Social Security Disability FAQs
Q: What is social security disability?
A: Social security disability is a general term for two different governmental programs which provide monetary and medical benefits for individuals who meet the government’s definition of “disability.” The two programs, Title II and Title XVI (also known as supplemental security income benefits or “SSI”) have different eligibility standards. To be eligible for Title II benefits, an individual must meet the government’s definition of disabled, and the individual must have acquired sufficient work credits over his or her working life. To be eligible for SSI benefits, an individual must meet the government’s definition of disabled, and the individual’s monthly income must be under certain limits set by the government.
Q: Do I meet the government’s definition of “disability?”
A: If you have been disabled for twelve months or are expected to be disabled for twelve months, you may be disabled under the Social Security Administration’s rules. To determine if an individual is sufficiently disabled to receive social security disability benefits, the Social Security Administration utilizes a multi-step process involving complex medical and vocational rules and regulations. An experienced attorney can assist you in proving that you are disabled under the Social Security Administration’s rules and regulations.
Q: How do I apply for social security disability benefits?
A: You can apply for benefits by calling the Social Security Administration at 1-800-772-1213, by visiting your local Social Security Administration office, or by filing an online application. For more information , visit the official Social Security Administration website at www.ssa.gov.
Q: What if the Social Security Administration denies my claim?
A: If your claim gets denied, don’t give up! The vast majority of social security claims that are filed are denied initially. The Social Security regulations provide for a multi-level appeal process followed by a hearing with an Administrative Law Judge who works for the Social Security Administration. An experienced attorney can assist you in navigating through the appeal process, and prepare appeal paperwork on your behalf.
Q: What happens at my social security hearing?

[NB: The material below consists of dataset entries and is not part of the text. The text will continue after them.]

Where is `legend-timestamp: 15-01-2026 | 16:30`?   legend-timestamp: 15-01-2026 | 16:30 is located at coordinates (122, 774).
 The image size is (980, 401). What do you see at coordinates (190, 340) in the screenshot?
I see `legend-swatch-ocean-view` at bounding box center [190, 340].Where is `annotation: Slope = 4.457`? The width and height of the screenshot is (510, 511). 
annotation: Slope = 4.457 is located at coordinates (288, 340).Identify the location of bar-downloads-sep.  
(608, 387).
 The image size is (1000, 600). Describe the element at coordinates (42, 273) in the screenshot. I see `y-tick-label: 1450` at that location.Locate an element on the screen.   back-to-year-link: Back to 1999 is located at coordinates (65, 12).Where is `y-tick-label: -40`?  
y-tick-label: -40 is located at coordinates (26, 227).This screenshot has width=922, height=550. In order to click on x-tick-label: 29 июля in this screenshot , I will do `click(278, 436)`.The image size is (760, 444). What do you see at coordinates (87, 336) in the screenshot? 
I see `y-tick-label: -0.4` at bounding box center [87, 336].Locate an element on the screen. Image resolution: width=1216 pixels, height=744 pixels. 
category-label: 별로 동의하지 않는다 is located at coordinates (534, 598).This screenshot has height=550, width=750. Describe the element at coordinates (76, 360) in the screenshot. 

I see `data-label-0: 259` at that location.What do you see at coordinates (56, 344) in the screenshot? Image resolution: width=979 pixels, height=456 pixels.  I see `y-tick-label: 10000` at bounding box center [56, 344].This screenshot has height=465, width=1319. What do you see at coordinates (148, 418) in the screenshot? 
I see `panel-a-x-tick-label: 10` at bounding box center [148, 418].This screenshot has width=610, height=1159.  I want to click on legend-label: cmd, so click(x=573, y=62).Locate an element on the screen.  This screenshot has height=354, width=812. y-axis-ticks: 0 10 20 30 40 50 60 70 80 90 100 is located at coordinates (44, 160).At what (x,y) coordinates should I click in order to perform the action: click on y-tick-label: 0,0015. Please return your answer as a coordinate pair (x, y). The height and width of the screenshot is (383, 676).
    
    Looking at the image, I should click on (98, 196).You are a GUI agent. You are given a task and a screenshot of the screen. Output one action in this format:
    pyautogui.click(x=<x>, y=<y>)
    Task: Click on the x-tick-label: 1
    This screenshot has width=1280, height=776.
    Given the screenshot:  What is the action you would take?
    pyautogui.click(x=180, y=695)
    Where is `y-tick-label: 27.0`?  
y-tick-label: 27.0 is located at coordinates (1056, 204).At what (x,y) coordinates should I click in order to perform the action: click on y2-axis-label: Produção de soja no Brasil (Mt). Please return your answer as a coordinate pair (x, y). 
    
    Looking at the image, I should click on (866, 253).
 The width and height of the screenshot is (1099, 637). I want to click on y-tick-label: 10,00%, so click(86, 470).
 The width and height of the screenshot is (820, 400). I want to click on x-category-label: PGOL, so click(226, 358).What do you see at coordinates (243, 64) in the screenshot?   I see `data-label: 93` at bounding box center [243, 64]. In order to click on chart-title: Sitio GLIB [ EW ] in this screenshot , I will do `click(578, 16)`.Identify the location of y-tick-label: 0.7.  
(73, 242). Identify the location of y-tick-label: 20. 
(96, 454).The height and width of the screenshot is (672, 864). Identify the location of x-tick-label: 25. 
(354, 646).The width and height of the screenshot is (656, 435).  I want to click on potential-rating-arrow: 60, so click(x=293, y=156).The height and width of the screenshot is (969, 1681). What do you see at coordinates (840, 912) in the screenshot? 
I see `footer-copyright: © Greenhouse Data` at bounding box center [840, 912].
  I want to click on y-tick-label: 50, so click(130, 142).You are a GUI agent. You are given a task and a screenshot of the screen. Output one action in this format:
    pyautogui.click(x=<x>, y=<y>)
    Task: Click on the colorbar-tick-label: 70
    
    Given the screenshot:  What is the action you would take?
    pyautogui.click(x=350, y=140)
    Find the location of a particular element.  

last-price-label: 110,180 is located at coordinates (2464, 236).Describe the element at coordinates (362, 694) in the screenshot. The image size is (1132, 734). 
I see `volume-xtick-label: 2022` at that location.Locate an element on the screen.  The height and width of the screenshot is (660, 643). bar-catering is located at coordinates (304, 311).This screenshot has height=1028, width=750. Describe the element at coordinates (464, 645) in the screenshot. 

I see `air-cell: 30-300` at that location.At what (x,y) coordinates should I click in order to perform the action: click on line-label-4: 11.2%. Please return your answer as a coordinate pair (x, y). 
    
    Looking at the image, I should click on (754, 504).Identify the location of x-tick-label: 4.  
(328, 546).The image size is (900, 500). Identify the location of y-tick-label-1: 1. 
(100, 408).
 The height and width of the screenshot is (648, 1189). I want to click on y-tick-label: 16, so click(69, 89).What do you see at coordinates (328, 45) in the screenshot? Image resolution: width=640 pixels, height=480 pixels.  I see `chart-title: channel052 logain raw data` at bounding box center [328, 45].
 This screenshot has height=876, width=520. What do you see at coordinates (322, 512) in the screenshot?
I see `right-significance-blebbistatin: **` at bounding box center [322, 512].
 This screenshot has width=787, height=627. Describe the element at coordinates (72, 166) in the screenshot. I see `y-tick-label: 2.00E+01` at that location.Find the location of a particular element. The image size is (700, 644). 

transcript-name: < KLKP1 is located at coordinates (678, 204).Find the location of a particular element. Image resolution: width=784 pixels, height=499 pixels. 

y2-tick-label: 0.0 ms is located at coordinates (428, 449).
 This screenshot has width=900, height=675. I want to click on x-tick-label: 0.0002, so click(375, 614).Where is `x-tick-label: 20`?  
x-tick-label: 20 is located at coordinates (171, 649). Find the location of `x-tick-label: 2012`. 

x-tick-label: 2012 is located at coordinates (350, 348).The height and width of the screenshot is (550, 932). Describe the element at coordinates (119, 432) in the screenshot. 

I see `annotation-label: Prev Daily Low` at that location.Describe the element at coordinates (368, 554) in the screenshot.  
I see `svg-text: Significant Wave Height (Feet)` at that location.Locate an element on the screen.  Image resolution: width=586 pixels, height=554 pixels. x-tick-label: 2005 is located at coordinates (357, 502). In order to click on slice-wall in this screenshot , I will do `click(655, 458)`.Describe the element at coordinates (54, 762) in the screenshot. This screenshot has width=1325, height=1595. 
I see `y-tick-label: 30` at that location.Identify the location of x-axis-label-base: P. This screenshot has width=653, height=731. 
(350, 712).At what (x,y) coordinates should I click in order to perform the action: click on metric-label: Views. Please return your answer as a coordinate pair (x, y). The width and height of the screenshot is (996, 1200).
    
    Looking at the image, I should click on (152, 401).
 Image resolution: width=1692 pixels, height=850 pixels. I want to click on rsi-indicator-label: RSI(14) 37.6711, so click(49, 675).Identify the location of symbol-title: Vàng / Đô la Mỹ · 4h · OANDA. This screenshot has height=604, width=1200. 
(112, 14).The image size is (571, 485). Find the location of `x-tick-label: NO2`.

A: At your hearing before the Administrative Law Judge, you will be questioned regarding your work history, medical conditions, symptoms and restrictions on daily activities. Testimony will often be taken from a vocational expert who may also be present for your hearing. This individual gives opinion testimony regarding your potential ability to work. Occasionally, testimony will also be taken from one or more medical experts employed by the Social Security Administration. These doctors will testify regarding your medical conditions and the restrictions caused by the conditions. An experienced attorney can thoroughly prepare you to testify at the hearing. The attorney can also cross examine all witnesses who testify at your hearing to assist you in proving that you are disabled.